Directions for this task –
Reproduce everything in the eo-processor text below from "[![Coverage](./coverage-badge.svg)](#test-coverage)" down to "EVI, compositing, masking)", keeping every character unchanged.

Source text –
>>>
# eo-processor
[![PyPI Version](https://img.shields.io/pypi/v/eo-processor.svg?color=blue)](https://pypi.org/project/eo-processor/)
[![PyPI Downloads](https://static.pepy.tech/personalized-badge/eo-processor?period=total&units=INTERNATIONAL_SYSTEM&left_color=BLACK&right_color=GREEN&left_text=downloads)](https://pepy.tech/projects/eo-processor)
[![Coverage](./coverage-badge.svg)](#test-coverage)
[![License: MIT](https://img.shields.io/badge/License-MIT-yellow.svg)](LICENSE)

High-performance Rust (PyO3) UDFs for Earth Observation (EO) processing with Python bindings.
Fast spectral indices, temporal statistics, masking utilities, and spatial distance functions.

---

## Documentation 

Full documentation is hosted online: https://bnjam.dev/eo-processor/

The site contains:
- Quick start guides and worked examples (NDVI, EVI, compositing, masking)
<<<
Source material –
>>>
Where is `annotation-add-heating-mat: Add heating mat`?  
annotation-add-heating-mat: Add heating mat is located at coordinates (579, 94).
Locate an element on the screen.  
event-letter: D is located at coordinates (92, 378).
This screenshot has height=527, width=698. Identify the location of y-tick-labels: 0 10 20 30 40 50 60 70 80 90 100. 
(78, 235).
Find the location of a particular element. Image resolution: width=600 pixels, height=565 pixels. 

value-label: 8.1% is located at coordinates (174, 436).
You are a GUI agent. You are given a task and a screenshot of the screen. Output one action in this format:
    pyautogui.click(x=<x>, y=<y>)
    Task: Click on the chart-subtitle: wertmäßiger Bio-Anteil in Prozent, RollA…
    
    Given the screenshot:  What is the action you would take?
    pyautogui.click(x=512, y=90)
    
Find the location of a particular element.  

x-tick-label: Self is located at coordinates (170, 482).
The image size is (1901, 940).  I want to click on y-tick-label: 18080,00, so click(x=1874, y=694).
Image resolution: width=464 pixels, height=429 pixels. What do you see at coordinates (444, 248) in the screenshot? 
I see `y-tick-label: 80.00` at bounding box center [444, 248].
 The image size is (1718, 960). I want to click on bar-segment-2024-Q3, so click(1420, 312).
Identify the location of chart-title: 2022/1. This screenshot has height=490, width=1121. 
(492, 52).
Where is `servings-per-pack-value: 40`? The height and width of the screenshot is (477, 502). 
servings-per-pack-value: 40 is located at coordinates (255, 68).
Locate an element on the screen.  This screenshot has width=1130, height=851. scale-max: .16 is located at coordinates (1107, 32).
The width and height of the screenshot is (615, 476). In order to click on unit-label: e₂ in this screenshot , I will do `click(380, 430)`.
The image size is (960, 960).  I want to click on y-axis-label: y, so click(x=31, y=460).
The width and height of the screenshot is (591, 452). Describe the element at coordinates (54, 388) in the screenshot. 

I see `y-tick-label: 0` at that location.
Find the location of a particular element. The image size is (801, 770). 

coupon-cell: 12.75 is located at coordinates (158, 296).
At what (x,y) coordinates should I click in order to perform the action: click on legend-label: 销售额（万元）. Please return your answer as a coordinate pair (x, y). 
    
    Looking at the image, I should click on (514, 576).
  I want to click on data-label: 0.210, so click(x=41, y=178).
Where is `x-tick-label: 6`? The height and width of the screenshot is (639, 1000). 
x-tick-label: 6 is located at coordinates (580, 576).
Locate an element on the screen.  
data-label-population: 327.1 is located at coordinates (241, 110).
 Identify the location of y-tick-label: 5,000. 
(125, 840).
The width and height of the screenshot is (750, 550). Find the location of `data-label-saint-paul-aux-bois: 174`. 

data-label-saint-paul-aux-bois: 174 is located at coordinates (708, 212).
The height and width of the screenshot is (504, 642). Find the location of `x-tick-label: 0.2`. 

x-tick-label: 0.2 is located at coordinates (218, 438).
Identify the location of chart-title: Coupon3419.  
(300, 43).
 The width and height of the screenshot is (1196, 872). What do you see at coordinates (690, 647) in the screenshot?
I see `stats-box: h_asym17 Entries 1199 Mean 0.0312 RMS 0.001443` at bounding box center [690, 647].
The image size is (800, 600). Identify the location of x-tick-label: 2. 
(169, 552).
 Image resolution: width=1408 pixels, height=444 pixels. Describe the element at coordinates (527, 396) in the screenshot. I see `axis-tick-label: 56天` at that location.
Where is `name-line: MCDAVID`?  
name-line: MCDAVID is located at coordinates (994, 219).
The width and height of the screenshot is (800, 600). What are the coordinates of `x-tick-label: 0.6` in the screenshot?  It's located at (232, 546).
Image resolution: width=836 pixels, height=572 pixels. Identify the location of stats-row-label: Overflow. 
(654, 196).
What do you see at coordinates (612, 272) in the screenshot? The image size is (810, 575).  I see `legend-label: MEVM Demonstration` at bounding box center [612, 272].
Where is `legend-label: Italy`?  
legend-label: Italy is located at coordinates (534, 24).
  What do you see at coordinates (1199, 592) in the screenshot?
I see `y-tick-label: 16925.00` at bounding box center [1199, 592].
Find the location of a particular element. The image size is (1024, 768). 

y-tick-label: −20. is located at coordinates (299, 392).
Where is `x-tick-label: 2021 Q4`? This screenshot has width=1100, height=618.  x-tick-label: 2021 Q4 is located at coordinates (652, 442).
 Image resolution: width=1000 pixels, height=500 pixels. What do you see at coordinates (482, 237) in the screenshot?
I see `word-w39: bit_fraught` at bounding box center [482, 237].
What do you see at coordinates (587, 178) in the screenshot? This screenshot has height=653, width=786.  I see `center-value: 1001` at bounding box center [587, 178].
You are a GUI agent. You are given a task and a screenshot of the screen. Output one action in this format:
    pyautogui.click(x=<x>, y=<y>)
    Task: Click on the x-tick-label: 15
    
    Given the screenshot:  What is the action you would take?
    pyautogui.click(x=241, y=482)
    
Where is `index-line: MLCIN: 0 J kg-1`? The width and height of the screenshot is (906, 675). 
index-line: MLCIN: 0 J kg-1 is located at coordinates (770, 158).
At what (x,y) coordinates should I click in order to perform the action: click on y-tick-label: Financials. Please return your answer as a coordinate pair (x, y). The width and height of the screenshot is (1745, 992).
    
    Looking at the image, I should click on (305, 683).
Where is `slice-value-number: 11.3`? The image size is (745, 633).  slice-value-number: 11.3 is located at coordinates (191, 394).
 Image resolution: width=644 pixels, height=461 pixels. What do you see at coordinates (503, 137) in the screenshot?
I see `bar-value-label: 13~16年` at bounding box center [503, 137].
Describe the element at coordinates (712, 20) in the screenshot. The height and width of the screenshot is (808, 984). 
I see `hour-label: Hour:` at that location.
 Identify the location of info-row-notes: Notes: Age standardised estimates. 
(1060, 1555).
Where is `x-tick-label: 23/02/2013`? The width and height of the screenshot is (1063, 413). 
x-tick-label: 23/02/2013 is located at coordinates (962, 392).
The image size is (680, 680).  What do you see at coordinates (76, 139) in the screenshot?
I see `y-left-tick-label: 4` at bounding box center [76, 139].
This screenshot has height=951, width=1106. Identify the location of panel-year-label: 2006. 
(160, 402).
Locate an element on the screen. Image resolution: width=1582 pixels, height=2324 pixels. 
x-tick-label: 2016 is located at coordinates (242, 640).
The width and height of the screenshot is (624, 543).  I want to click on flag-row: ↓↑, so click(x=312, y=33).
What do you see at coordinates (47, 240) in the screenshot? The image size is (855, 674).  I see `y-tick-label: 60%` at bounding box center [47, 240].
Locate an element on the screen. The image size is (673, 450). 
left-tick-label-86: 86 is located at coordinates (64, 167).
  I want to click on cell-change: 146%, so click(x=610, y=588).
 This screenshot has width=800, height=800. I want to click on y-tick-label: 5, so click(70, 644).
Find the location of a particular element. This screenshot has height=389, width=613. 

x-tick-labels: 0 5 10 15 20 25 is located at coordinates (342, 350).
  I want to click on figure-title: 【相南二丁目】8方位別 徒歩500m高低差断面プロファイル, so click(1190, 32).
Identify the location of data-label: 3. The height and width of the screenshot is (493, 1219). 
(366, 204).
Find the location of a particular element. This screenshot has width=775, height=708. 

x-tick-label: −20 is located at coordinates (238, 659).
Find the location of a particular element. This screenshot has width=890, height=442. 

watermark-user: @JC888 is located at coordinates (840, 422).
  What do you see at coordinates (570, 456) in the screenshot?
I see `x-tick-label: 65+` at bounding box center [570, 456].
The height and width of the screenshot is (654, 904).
<<<
Task response –
[![Coverage](./coverage-badge.svg)](#test-coverage)
[![License: MIT](https://img.shields.io/badge/License-MIT-yellow.svg)](LICENSE)

High-performance Rust (PyO3) UDFs for Earth Observation (EO) processing with Python bindings.
Fast spectral indices, temporal statistics, masking utilities, and spatial distance functions.

---

## Documentation 

Full documentation is hosted online: https://bnjam.dev/eo-processor/

The site contains:
- Quick start guides and worked examples (NDVI, EVI, compositing, masking)